Dataset items:
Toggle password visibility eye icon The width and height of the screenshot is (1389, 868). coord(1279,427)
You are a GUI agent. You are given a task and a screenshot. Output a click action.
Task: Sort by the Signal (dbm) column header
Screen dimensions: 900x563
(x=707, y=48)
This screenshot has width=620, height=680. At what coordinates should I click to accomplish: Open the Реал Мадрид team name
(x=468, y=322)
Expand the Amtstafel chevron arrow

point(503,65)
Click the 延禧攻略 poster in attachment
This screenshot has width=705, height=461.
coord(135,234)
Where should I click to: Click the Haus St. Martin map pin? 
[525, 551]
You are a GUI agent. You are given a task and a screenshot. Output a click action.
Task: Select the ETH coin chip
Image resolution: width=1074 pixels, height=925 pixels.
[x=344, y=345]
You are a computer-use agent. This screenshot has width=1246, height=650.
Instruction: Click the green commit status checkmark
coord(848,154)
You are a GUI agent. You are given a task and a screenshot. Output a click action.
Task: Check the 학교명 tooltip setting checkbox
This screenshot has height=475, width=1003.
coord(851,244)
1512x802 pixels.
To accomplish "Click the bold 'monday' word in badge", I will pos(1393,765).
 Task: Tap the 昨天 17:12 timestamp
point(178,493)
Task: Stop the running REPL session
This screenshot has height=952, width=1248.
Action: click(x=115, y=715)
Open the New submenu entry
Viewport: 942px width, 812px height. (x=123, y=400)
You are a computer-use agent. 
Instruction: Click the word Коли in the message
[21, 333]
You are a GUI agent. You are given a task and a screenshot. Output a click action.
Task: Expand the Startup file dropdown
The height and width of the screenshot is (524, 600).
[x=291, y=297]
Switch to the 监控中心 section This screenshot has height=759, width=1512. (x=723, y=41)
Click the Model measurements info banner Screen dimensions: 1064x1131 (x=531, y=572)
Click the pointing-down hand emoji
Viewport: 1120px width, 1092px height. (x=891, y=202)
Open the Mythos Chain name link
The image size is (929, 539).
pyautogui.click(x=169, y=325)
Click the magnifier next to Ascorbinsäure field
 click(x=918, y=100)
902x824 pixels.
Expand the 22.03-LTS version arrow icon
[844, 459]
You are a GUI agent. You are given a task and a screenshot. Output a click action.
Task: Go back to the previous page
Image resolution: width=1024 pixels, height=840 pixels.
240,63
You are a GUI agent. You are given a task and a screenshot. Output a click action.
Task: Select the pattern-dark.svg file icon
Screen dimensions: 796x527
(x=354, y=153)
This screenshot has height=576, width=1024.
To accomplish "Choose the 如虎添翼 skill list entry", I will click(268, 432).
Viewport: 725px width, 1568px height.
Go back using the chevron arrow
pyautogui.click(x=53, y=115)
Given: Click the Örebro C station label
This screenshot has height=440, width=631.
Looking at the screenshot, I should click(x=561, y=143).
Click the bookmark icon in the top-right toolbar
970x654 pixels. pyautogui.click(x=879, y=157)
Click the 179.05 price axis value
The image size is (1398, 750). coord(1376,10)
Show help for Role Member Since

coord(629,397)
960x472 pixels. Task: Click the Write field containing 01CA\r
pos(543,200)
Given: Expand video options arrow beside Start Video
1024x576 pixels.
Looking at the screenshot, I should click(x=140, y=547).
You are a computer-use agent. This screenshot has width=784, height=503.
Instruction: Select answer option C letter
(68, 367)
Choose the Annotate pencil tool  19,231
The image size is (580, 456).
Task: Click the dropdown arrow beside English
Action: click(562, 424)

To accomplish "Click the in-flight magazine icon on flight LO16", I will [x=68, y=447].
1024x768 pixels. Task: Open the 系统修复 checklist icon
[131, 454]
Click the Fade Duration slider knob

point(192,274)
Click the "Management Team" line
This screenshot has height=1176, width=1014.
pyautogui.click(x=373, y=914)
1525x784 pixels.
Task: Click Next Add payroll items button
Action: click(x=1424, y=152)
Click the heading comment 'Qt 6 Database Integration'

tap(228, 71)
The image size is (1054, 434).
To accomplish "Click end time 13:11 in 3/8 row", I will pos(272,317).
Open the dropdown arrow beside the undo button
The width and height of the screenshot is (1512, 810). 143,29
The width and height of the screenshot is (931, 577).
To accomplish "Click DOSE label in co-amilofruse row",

- [Requirement]:
Repeat every line of the records, exactly as given.

- [Reply to the task]:
Toggle password visibility eye icon The width and height of the screenshot is (1389, 868). coord(1279,427)
You are a GUI agent. You are given a task and a screenshot. Output a click action.
Task: Sort by the Signal (dbm) column header
Screen dimensions: 900x563
(x=707, y=48)
This screenshot has width=620, height=680. At what coordinates should I click to accomplish: Open the Реал Мадрид team name
(x=468, y=322)
Expand the Amtstafel chevron arrow

point(503,65)
Click the 延禧攻略 poster in attachment
This screenshot has width=705, height=461.
coord(135,234)
Where should I click to: Click the Haus St. Martin map pin? 
[525, 551]
You are a GUI agent. You are given a task and a screenshot. Output a click action.
Task: Select the ETH coin chip
Image resolution: width=1074 pixels, height=925 pixels.
[x=344, y=345]
You are a computer-use agent. This screenshot has width=1246, height=650.
Instruction: Click the green commit status checkmark
coord(848,154)
You are a GUI agent. You are given a task and a screenshot. Output a click action.
Task: Check the 학교명 tooltip setting checkbox
This screenshot has height=475, width=1003.
coord(851,244)
1512x802 pixels.
To accomplish "Click the bold 'monday' word in badge", I will pos(1393,765).
 Task: Tap the 昨天 17:12 timestamp
point(178,493)
Task: Stop the running REPL session
This screenshot has height=952, width=1248.
Action: click(x=115, y=715)
Open the New submenu entry
Viewport: 942px width, 812px height. (x=123, y=400)
You are a computer-use agent. 
Instruction: Click the word Коли in the message
[21, 333]
You are a GUI agent. You are given a task and a screenshot. Output a click action.
Task: Expand the Startup file dropdown
The height and width of the screenshot is (524, 600).
[x=291, y=297]
Switch to the 监控中心 section This screenshot has height=759, width=1512. (x=723, y=41)
Click the Model measurements info banner Screen dimensions: 1064x1131 (x=531, y=572)
Click the pointing-down hand emoji
Viewport: 1120px width, 1092px height. (x=891, y=202)
Open the Mythos Chain name link
The image size is (929, 539).
pyautogui.click(x=169, y=325)
Click the magnifier next to Ascorbinsäure field
 click(x=918, y=100)
902x824 pixels.
Expand the 22.03-LTS version arrow icon
[844, 459]
You are a GUI agent. You are given a task and a screenshot. Output a click action.
Task: Go back to the previous page
Image resolution: width=1024 pixels, height=840 pixels.
240,63
You are a GUI agent. You are given a task and a screenshot. Output a click action.
Task: Select the pattern-dark.svg file icon
Screen dimensions: 796x527
(x=354, y=153)
This screenshot has height=576, width=1024.
To accomplish "Choose the 如虎添翼 skill list entry", I will click(268, 432).
Viewport: 725px width, 1568px height.
Go back using the chevron arrow
pyautogui.click(x=53, y=115)
Given: Click the Örebro C station label
This screenshot has height=440, width=631.
Looking at the screenshot, I should click(x=561, y=143).
Click the bookmark icon in the top-right toolbar
970x654 pixels. pyautogui.click(x=879, y=157)
Click the 179.05 price axis value
The image size is (1398, 750). coord(1376,10)
Show help for Role Member Since

coord(629,397)
960x472 pixels. Task: Click the Write field containing 01CA\r
pos(543,200)
Given: Expand video options arrow beside Start Video
1024x576 pixels.
Looking at the screenshot, I should click(x=140, y=547).
You are a computer-use agent. This screenshot has width=784, height=503.
Instruction: Select answer option C letter
(68, 367)
Choose the Annotate pencil tool  19,231
The image size is (580, 456).
Task: Click the dropdown arrow beside English
Action: click(562, 424)

To accomplish "Click the in-flight magazine icon on flight LO16", I will [x=68, y=447].
1024x768 pixels. Task: Open the 系统修复 checklist icon
[131, 454]
Click the Fade Duration slider knob

point(192,274)
Click the "Management Team" line
This screenshot has height=1176, width=1014.
pyautogui.click(x=373, y=914)
1525x784 pixels.
Task: Click Next Add payroll items button
Action: click(x=1424, y=152)
Click the heading comment 'Qt 6 Database Integration'

tap(228, 71)
The image size is (1054, 434).
To accomplish "Click end time 13:11 in 3/8 row", I will pos(272,317).
Open the dropdown arrow beside the undo button
The width and height of the screenshot is (1512, 810). 143,29
The width and height of the screenshot is (931, 577).
To accomplish "Click DOSE label in co-amilofruse row",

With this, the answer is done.